Please print, word for word, every line from the one that contains "http://www.barbiebangkok.com (478, 1096)" through the last line of the records, and nothing else.
BEGIN DATA FOR THE TASK
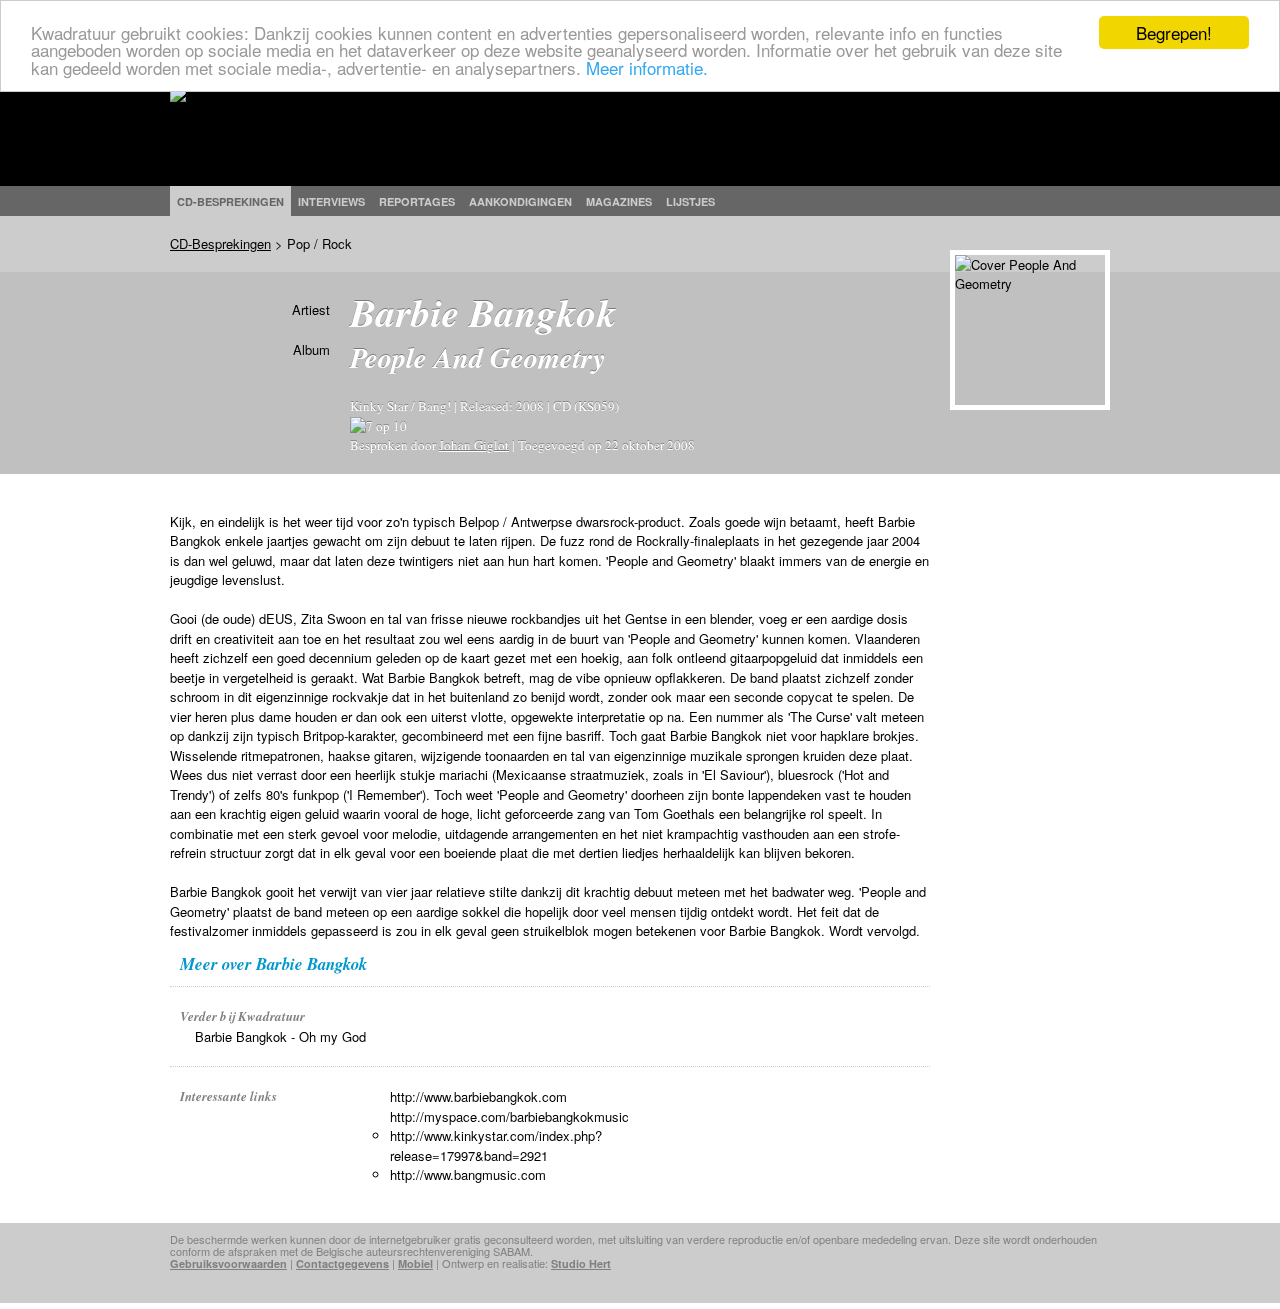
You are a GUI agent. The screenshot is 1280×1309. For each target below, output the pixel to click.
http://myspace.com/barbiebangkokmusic (509, 1116)
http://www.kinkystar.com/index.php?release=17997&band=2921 (496, 1145)
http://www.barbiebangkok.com (478, 1096)
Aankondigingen (520, 201)
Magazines (619, 201)
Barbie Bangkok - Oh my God (280, 1036)
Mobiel (415, 1263)
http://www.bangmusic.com (468, 1174)
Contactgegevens (342, 1263)
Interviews (331, 201)
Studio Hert (581, 1263)
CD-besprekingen (230, 201)
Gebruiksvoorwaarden (228, 1263)
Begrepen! (1174, 32)
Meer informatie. (647, 67)
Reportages (417, 201)
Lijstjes (690, 201)
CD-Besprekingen (220, 243)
END DATA FOR THE TASK
TASK OUTPUT
http://www.barbiebangkok.com (478, 1096)
Aankondigingen (520, 201)
Magazines (619, 201)
Barbie Bangkok - Oh my God (280, 1036)
Mobiel (415, 1263)
http://www.bangmusic.com (468, 1174)
Contactgegevens (342, 1263)
Interviews (331, 201)
Studio Hert (581, 1263)
CD-besprekingen (230, 201)
Gebruiksvoorwaarden (228, 1263)
Begrepen! (1174, 32)
Meer informatie. (647, 67)
Reportages (417, 201)
Lijstjes (690, 201)
CD-Besprekingen (220, 243)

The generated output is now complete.